▸ **Zu erledigen**:
1) Beantworten Sie anhand des Auszugs über Blumenwiesen folgende Fragen:
(a) Über welche Fläche verfügt Deutschland?
(b) Wie viele Gärtner sind nach grober Schätzung jetzt am Werk?
(c) Für welche Zeitung verfasst Robin L. Fox seine Gartenkolumne?
2) Geben Sie die Zeilen der Auflistung von der Zeile mit „Click the 6 тыс. views count“ bis zur Zeile mit „Click the Companies“, beide eingeschlossen, als nummerierte Liste ohne Leerzeilen wieder.

Ein Tütchen Vielfalt

Jahrelang habe ich versucht, eine Blumenwiese anzulegen. Dabei kann es so einfach sein. Ein Quadratmeter reicht angeblich.

Nur mal kurz die Welt retten: Eine Mitmachaktion der Wochenzeitung © “Die Zeit

Man kriegt sie inzwischen an jeder Ecke. Im Supermarkt, an den Werbeständen der Parteien, im Gartencenter sowieso. Oder von guten Freunden. Wer will sich dem schon widersetzen. „Rettet die Bienen!“ Wenn nur alle Gärtner so dächten, heißt es, könne das ein wichtiger Beitrag im Kampf gegen den Artenschwund sein.

Vor kurzem ist auch die Wochenzeitung Die Zeit auf diesen Zug aufgesprungen. Die gute Absicht ist zu loben. Nicht immer nur meckern, sondern was tun. Man nennt das “konstruktiven Journalismus”. Jeder Abonnent und jeder Käufer bekam gratis ein kleine Samentütchen mitgeliefert. Die Resonanz war enorm. Im Webshop des Verlages konnte man nachkaufen. Doch die Proben sind mittlerweile vergriffen. Grob geschätzt sind jetzt eine halbe Million Gärtner am Werk.

Bringt das was?

Betrachten wir kurz die Zahlen. Deutschland verfügt über eine Fläche von 360.000 Quadratkilometern. Gut die Hälfte davon entfallen auf die Landwirtschaft, 29 Prozent auf den Forst. Knapp acht Prozent sind als Bauflächen ausgewiesen, zwei Prozent für den Verkehr. Der Anteil an Grünflächen beträgt 2,2 Prozent, dabei schlagen Parkanlagen sowie Dauerkleingärten mit jeweils 0,2 Prozent zu Buche. Das Betätigungsfeld des Privatgärtners ist also ziemlich überschaubar.

Der britische Althistoriker Robin L. Fox, der seit mehr als vierzig Jahren eine bissige Gartenkolumne für die Financial Times verfasst, hat es so zusammengefasst: „Im Großen und Ganzen spielt die Hilfe von Gärtnern für bedrohte Arten eine unendlich kleine Rolle und ist nur von kurzer Dauer.“ Weshalb Fox auch keine Skrupel hat, Ziergewächse unter rein ästhetischen Gesichtspunkten auszuwählen und sie notfalls mit Hilfe von Pestiziden gegen Schädlinge aller Art zu verteidigen. Er nimmt auch sonst kein Blatt vor den Mund, was sein auf deutsch bei Klett-Cotta erschienenes Buch „Der englische Gärtner“ umso lesenswerter macht. In allem recht geben muss man ihm ja nicht.

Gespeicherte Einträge
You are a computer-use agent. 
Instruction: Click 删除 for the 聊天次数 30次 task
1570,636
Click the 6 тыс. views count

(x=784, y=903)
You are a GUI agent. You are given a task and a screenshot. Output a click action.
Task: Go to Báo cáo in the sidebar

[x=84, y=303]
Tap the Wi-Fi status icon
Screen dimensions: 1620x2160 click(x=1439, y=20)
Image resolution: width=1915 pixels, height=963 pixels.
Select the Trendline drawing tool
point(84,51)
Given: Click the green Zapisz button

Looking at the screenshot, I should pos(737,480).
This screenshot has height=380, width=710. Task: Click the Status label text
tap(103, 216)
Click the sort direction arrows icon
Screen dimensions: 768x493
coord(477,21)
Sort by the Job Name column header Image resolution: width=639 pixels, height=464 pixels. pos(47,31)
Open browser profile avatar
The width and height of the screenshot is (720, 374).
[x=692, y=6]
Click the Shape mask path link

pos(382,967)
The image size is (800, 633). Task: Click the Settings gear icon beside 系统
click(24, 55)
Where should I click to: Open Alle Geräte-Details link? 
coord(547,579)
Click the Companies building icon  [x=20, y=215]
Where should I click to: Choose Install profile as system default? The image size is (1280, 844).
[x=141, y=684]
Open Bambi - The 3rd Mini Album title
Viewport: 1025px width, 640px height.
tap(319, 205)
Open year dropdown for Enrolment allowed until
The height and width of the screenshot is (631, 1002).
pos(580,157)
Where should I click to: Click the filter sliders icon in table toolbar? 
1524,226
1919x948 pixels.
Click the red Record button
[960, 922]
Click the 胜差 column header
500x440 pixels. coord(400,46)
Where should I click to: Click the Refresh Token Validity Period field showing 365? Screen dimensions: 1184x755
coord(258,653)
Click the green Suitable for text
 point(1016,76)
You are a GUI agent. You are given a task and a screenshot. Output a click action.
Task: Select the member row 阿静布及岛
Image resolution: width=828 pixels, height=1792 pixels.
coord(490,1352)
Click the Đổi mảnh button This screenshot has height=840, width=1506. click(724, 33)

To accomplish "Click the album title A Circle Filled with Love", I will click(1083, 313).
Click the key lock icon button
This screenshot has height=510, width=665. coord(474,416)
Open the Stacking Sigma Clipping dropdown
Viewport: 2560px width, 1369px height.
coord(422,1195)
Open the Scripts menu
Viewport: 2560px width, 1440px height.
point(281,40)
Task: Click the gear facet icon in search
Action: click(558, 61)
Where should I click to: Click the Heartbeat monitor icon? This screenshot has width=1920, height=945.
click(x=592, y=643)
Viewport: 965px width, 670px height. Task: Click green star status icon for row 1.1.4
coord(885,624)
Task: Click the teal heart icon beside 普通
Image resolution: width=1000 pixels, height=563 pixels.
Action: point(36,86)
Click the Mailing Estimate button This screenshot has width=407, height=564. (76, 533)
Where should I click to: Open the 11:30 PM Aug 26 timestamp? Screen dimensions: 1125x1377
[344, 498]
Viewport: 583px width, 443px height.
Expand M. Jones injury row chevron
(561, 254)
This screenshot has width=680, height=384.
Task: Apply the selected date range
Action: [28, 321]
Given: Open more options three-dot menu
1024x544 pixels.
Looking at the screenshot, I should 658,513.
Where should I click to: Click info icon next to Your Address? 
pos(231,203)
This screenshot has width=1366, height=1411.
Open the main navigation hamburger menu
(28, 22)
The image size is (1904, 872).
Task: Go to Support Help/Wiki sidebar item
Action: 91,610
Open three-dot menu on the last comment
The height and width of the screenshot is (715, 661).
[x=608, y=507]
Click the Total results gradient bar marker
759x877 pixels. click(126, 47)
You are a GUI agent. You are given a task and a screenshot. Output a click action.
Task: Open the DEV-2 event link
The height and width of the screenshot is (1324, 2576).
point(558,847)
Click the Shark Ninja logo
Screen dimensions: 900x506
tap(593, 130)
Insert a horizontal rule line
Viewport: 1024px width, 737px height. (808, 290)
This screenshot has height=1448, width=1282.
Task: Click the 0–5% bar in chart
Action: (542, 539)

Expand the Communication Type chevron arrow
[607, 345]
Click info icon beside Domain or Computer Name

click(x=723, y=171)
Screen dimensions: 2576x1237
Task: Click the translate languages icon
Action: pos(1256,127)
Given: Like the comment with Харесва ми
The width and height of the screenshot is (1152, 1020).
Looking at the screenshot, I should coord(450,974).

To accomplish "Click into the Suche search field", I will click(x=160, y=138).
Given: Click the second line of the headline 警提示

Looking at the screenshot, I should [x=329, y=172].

▸ **Ergebnisse**:
1)
(a) Über 360.000 Quadratkilometer.
(b) Eine halbe Million.
(c) Für die Financial Times.

2)
1. Click the 6 тыс. views count
2. (x=784, y=903)
3. You are a GUI agent. You are given a task and a screenshot. Output a click action.
4. Task: Go to Báo cáo in the sidebar
5. [x=84, y=303]
6. Tap the Wi-Fi status icon
7. Screen dimensions: 1620x2160 click(x=1439, y=20)
8. Image resolution: width=1915 pixels, height=963 pixels.
9. Select the Trendline drawing tool
10. point(84,51)
11. Given: Click the green Zapisz button
12. Looking at the screenshot, I should pos(737,480).
13. This screenshot has height=380, width=710. Task: Click the Status label text
14. tap(103, 216)
15. Click the sort direction arrows icon
16. Screen dimensions: 768x493
17. coord(477,21)
18. Sort by the Job Name column header Image resolution: width=639 pixels, height=464 pixels. pos(47,31)
19. Open browser profile avatar
20. The width and height of the screenshot is (720, 374).
21. [x=692, y=6]
22. Click the Shape mask path link
23. pos(382,967)
24. The image size is (800, 633). Task: Click the Settings gear icon beside 系统
25. click(24, 55)
26. Where should I click to: Open Alle Geräte-Details link? 
27. coord(547,579)
28. Click the Companies building icon  [x=20, y=215]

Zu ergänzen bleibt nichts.